Stored dataset items:
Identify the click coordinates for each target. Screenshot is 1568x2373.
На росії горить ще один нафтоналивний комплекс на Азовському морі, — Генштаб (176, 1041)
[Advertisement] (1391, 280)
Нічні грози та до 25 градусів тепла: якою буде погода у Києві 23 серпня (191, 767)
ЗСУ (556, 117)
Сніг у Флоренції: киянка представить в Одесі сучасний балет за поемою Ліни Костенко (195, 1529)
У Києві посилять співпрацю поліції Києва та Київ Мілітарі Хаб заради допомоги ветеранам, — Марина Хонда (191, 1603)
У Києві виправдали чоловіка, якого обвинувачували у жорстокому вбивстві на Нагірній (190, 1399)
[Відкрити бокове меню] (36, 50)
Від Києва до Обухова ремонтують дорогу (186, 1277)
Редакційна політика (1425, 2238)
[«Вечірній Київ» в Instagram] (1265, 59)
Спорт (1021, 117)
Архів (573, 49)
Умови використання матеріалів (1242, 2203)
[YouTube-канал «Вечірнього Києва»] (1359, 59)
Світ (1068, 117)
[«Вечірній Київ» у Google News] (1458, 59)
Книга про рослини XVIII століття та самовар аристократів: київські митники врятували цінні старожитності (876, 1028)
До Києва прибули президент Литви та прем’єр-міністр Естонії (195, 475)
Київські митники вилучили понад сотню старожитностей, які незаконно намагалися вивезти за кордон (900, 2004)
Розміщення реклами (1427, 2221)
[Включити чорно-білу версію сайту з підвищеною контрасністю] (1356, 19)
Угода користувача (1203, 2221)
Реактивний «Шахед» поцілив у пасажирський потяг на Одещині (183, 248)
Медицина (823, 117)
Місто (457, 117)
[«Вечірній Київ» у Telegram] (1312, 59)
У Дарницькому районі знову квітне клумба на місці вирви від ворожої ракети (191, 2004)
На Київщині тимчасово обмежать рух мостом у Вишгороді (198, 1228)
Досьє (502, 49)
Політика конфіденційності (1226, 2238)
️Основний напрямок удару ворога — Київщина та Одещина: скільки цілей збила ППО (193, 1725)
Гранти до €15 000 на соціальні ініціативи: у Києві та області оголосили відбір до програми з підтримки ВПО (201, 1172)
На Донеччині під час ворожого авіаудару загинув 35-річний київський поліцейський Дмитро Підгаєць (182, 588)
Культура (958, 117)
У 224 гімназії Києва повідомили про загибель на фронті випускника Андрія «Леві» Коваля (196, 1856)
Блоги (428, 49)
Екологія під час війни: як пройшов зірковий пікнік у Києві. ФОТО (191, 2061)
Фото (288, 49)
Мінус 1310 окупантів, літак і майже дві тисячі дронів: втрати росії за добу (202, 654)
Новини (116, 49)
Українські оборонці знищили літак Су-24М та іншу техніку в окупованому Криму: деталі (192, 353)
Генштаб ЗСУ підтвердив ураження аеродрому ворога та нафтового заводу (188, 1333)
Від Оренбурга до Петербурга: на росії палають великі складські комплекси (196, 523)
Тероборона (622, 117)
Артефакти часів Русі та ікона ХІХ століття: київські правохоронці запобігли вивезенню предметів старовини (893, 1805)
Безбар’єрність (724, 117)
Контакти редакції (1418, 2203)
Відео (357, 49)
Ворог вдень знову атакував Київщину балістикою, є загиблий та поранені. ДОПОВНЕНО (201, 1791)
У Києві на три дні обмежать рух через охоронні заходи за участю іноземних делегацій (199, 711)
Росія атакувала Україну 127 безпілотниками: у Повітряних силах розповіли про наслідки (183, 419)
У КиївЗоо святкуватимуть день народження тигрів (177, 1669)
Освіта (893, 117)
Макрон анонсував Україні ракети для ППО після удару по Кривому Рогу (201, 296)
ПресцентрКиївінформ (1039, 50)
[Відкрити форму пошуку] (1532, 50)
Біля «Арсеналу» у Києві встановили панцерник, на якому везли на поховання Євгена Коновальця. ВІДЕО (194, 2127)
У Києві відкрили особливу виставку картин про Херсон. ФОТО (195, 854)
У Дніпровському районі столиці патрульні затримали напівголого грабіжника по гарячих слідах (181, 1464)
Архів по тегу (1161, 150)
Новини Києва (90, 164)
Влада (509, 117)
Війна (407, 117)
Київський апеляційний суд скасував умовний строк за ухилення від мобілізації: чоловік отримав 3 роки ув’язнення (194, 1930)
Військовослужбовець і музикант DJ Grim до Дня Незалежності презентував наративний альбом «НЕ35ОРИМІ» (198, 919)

YOUR GOAL —
Copy the whole of the data above exactly.

OUTPUT BELOW —
Identify the click coordinates for each target. Screenshot is 1568x2373.
На росії горить ще один нафтоналивний комплекс на Азовському морі, — Генштаб (176, 1041)
[Advertisement] (1391, 280)
Нічні грози та до 25 градусів тепла: якою буде погода у Києві 23 серпня (191, 767)
ЗСУ (556, 117)
Сніг у Флоренції: киянка представить в Одесі сучасний балет за поемою Ліни Костенко (195, 1529)
У Києві посилять співпрацю поліції Києва та Київ Мілітарі Хаб заради допомоги ветеранам, — Марина Хонда (191, 1603)
У Києві виправдали чоловіка, якого обвинувачували у жорстокому вбивстві на Нагірній (190, 1399)
[Відкрити бокове меню] (36, 50)
Від Києва до Обухова ремонтують дорогу (186, 1277)
Редакційна політика (1425, 2238)
[«Вечірній Київ» в Instagram] (1265, 59)
Спорт (1021, 117)
Архів (573, 49)
Умови використання матеріалів (1242, 2203)
[YouTube-канал «Вечірнього Києва»] (1359, 59)
Світ (1068, 117)
[«Вечірній Київ» у Google News] (1458, 59)
Книга про рослини XVIII століття та самовар аристократів: київські митники врятували цінні старожитності (876, 1028)
До Києва прибули президент Литви та прем’єр-міністр Естонії (195, 475)
Київські митники вилучили понад сотню старожитностей, які незаконно намагалися вивезти за кордон (900, 2004)
Розміщення реклами (1427, 2221)
[Включити чорно-білу версію сайту з підвищеною контрасністю] (1356, 19)
Угода користувача (1203, 2221)
Реактивний «Шахед» поцілив у пасажирський потяг на Одещині (183, 248)
Медицина (823, 117)
Місто (457, 117)
[«Вечірній Київ» у Telegram] (1312, 59)
У Дарницькому районі знову квітне клумба на місці вирви від ворожої ракети (191, 2004)
На Київщині тимчасово обмежать рух мостом у Вишгороді (198, 1228)
Досьє (502, 49)
Політика конфіденційності (1226, 2238)
️Основний напрямок удару ворога — Київщина та Одещина: скільки цілей збила ППО (193, 1725)
Гранти до €15 000 на соціальні ініціативи: у Києві та області оголосили відбір до програми з підтримки ВПО (201, 1172)
На Донеччині під час ворожого авіаудару загинув 35-річний київський поліцейський Дмитро Підгаєць (182, 588)
Культура (958, 117)
У 224 гімназії Києва повідомили про загибель на фронті випускника Андрія «Леві» Коваля (196, 1856)
Блоги (428, 49)
Екологія під час війни: як пройшов зірковий пікнік у Києві. ФОТО (191, 2061)
Фото (288, 49)
Мінус 1310 окупантів, літак і майже дві тисячі дронів: втрати росії за добу (202, 654)
Новини (116, 49)
Українські оборонці знищили літак Су-24М та іншу техніку в окупованому Криму: деталі (192, 353)
Генштаб ЗСУ підтвердив ураження аеродрому ворога та нафтового заводу (188, 1333)
Від Оренбурга до Петербурга: на росії палають великі складські комплекси (196, 523)
Тероборона (622, 117)
Артефакти часів Русі та ікона ХІХ століття: київські правохоронці запобігли вивезенню предметів старовини (893, 1805)
Безбар’єрність (724, 117)
Контакти редакції (1418, 2203)
Відео (357, 49)
Ворог вдень знову атакував Київщину балістикою, є загиблий та поранені. ДОПОВНЕНО (201, 1791)
У Києві на три дні обмежать рух через охоронні заходи за участю іноземних делегацій (199, 711)
Росія атакувала Україну 127 безпілотниками: у Повітряних силах розповіли про наслідки (183, 419)
У КиївЗоо святкуватимуть день народження тигрів (177, 1669)
Освіта (893, 117)
Макрон анонсував Україні ракети для ППО після удару по Кривому Рогу (201, 296)
ПресцентрКиївінформ (1039, 50)
[Відкрити форму пошуку] (1532, 50)
Біля «Арсеналу» у Києві встановили панцерник, на якому везли на поховання Євгена Коновальця. ВІДЕО (194, 2127)
У Києві відкрили особливу виставку картин про Херсон. ФОТО (195, 854)
У Дніпровському районі столиці патрульні затримали напівголого грабіжника по гарячих слідах (181, 1464)
Архів по тегу (1161, 150)
Новини Києва (90, 164)
Влада (509, 117)
Війна (407, 117)
Київський апеляційний суд скасував умовний строк за ухилення від мобілізації: чоловік отримав 3 роки ув’язнення (194, 1930)
Військовослужбовець і музикант DJ Grim до Дня Незалежності презентував наративний альбом «НЕ35ОРИМІ» (198, 919)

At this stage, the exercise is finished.